Dr Art Hister – You Are What Your Mom Ate – or Not

One of the more intriguing pathways being followed by some researchers the last few years is the one that follows along the theory that lots of the health outcomes that we experience as mature adults are actually a function or a result of what happened to us not only 20 or 30 years earlier, that is, in adolescence or early adulthood, but rather that many of the health conditions we develop in midlife and our senior years are actually a consequence of what happened to us in early childhood, even infancy, and perhaps even in utero.

For example, it’s now very well established that the odds of developing osteoporosis in adulthood are highly related to the exercise we do – or that we don’t do – when we’re much younger. The same relationship – what we do or don’t do as kids or even younger leading to disease much later in life – holds for some cancers (breast cancer in adults, for example, has been linked to exercise in our young years, as the risk of melanoma is related to sun exposure in childhood, and others), some cases of high blood pressure and heart disease and strokes, and so on.

Well, according to a fascinating recent study just published in the Proceedings of the National Academy of Sciences, some cases of dementia in adulthood may even be traced to what happened to our moms while we were still in utero.

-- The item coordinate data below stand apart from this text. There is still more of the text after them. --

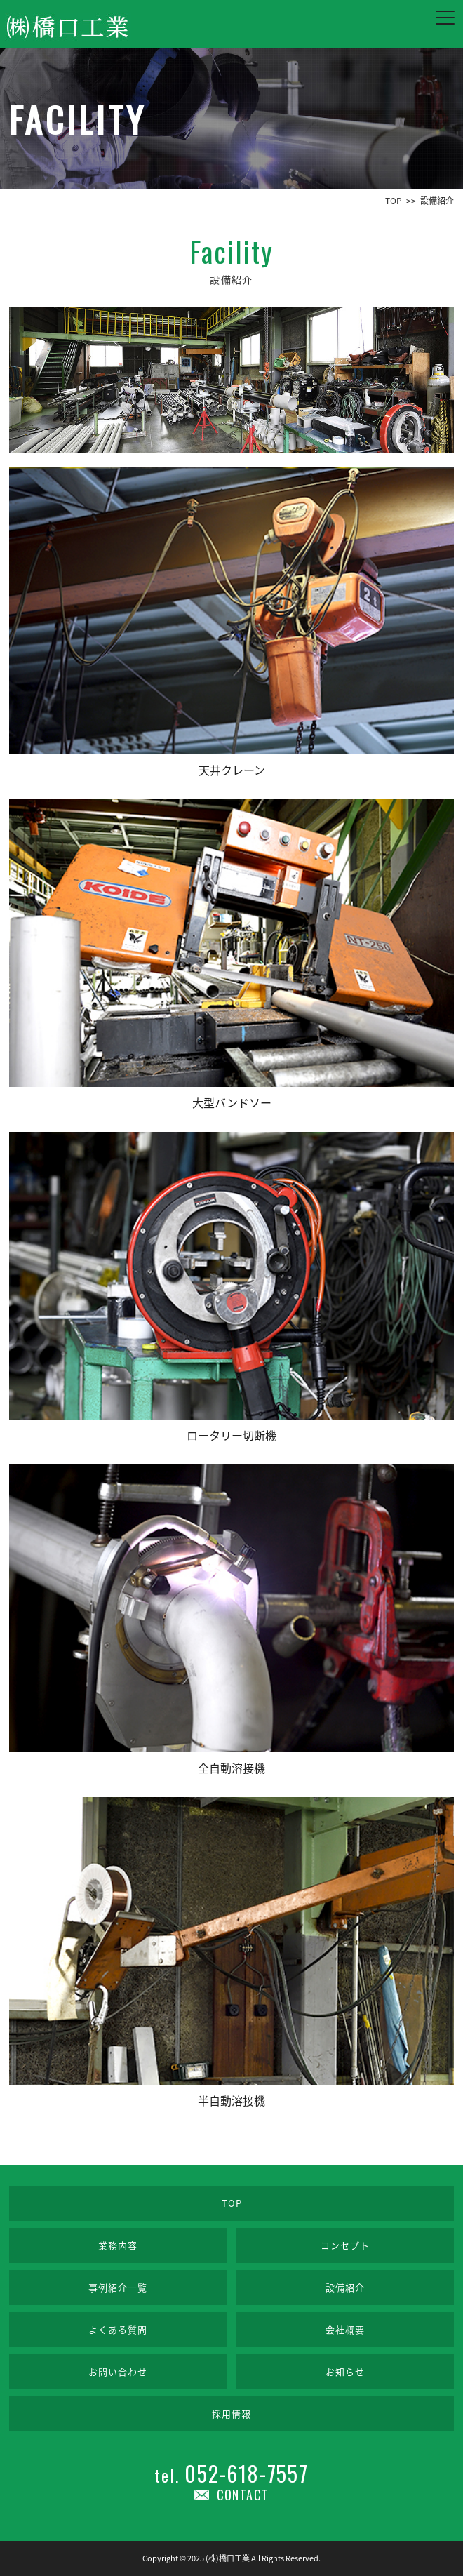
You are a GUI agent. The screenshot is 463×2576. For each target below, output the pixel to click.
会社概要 (345, 2329)
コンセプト (345, 2245)
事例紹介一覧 (117, 2287)
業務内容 (117, 2245)
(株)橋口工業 (228, 2558)
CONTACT (243, 2494)
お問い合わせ (117, 2371)
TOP (232, 2203)
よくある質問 (117, 2329)
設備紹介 (345, 2287)
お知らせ (345, 2371)
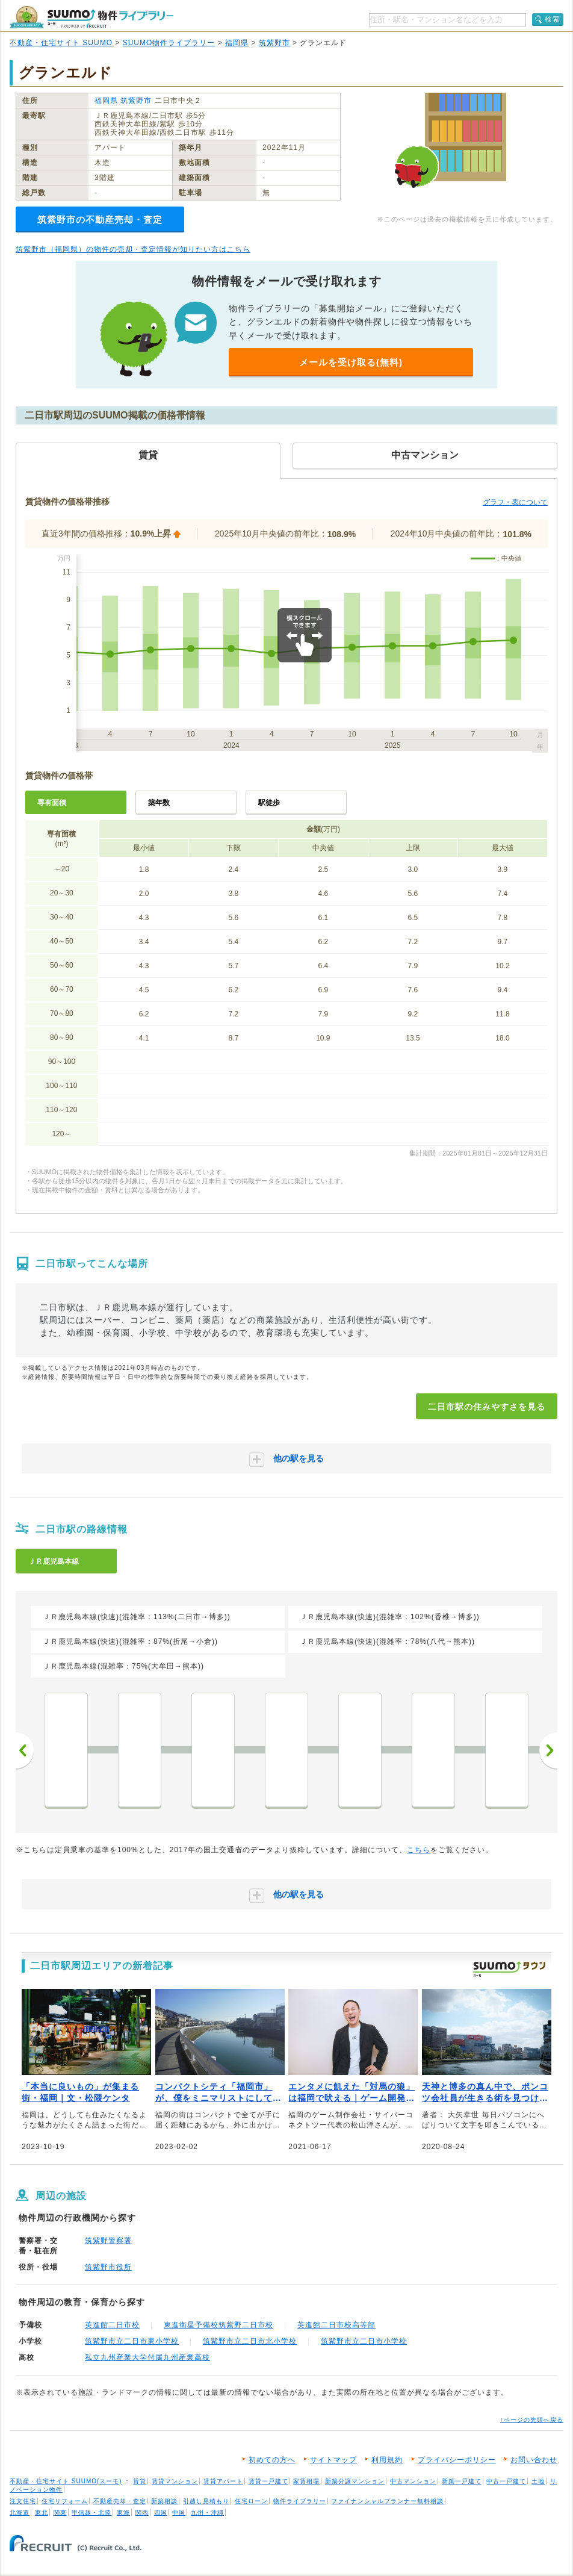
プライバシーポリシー (457, 2460)
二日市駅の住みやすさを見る (486, 1406)
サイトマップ (333, 2460)
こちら (418, 1850)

In this study, the researchers conclude that people who’d been exposed to severe prenatal malnutrition in the Netherlands during World War II (that is, their moms were literally starving while pregnant with them) had significantly higher odds of suffering early cognitive decline in adulthood compared to those who’d not been similarly exposed to malnutrition in utero, that is, people who’d been fetuses carried by moms suffering severe malnutrition during the war were at higher risks of cognitive deficits in midlife than their peers who had been carried by moms who had enough to eat while pregnant.

Just another clear indication why a village raises a child, because when a pregnant woman doesn’t get enough good food to eat, we all pay the costs eventually.